1. How would you describe your job? I am the owner and chief stylist of DC Style Factory — one of the top personal styling companies in the DC metro area. We style hundreds of men and women in the DMV and beyond. Our team’s job is to provide ease to people’s lives through strategic, streamlined and stylish wardrobes.
2. What part of your job might surprise people? That it takes muscles – literally! We do a lot of hauling of racks, bags, hangers, boxes. We are on our feet nonstop. By the end of a day with clients, I fall into bed and am asleep within seconds.
3. What did you wear to your very first job interview? My first job interview was with the World Bank, and I wore an Ann Taylor suit. My first suit out of college!

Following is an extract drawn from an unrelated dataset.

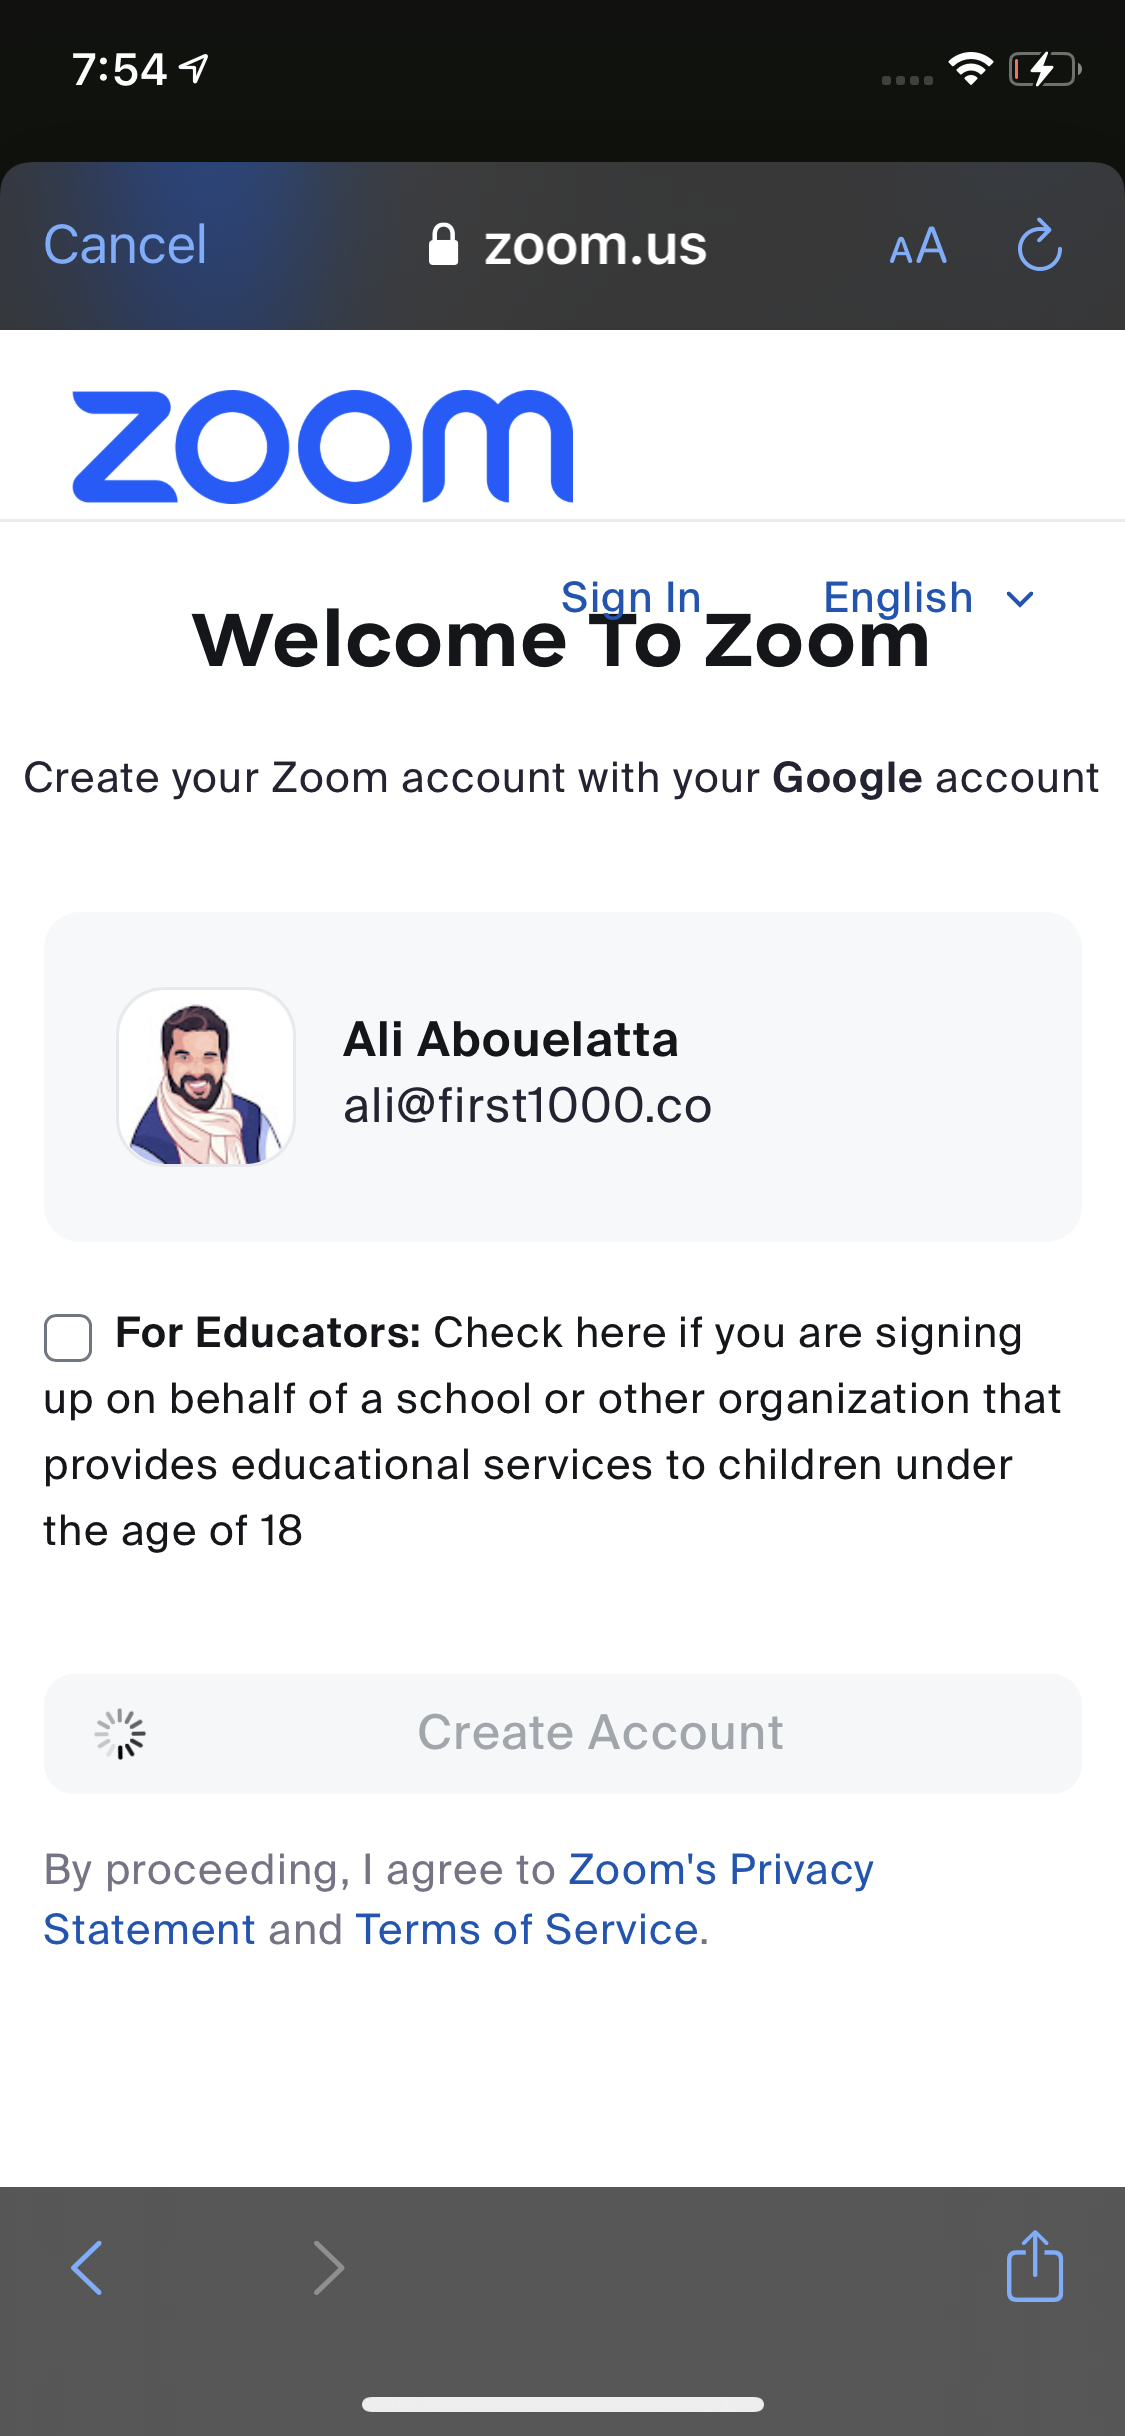Go back with the left arrow icon

click(88, 2267)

4. What are the 3 qualities you look for when hiring someone? What I looked for two years ago and what I look for now are very different. I used to look for stylists and staff that had a passion, knowledge and interest in fashion and style. That is still a plus, but today, I look for a strong customer service background (people skills), strong organizational skills (project management), strong verbal and written communication skills, and experience in an professional environment (familiarity with office technology and software). The people skills are at the top of the heap. I told our Stylist Studio trainees this past winter, “I can always coach you up on personal styling and fashion, but you have to love people.” That one-on-one connection is more difficult to teach. I need anyone who joins our team to be able to hit the ground running.
5. What do you do when you’re feeling uninspired? Listen to ‘90s hip-hop!
6. What are your top 3 entrepreneurial tips?
Embrace the numbers. Keep track of your costs, income, etc. even if you are not making much at first. Know what you will owe in taxes at the end of the year. You don’t have an employer anymore who is withholding taxes.
Be consistent. If you deliver your product or service consistently, uniformly, and with excellence, people will come to rely on it.
Know everything. I don’t expect anyone else to know more than I do about my business. My assistants, interns and stylists have all been instrumental in moving DC Style Factory forward, but I still haul those bags of clothes. It’s important for me to be connected to every aspect of my business – even if I am delegating many projects and responsibilities to staff.
7. How did you get your idea or concept for the business? I wish I could say I had this big “ah-ha!” moment, but it was more recognizing an opportunity and running with it. There were two major events that lead to DC Style Factory. The first was opening my boutique almost 14 years ago! A friend wanted to sublet a small commercial space in Dupont Circle. My business partner and I jumped on the chance to start our own business. My entry into the world of style and fashion was through retail. The second was Stacy London. I had sold my share of the boutique and had gone back to freelance writing. A few customers from the boutique approached me about personal shopping. I said “yes” even though I had no clue what I was doing. I started with that handful of clients, and worked with any friends and family that would let me into their closets! I was still figuring out what my little business was going to look like when Stacy London happened. I joined her Style for Hire company, trained with her and learned from her. That was a turning point for DC Style Factory. I found purpose.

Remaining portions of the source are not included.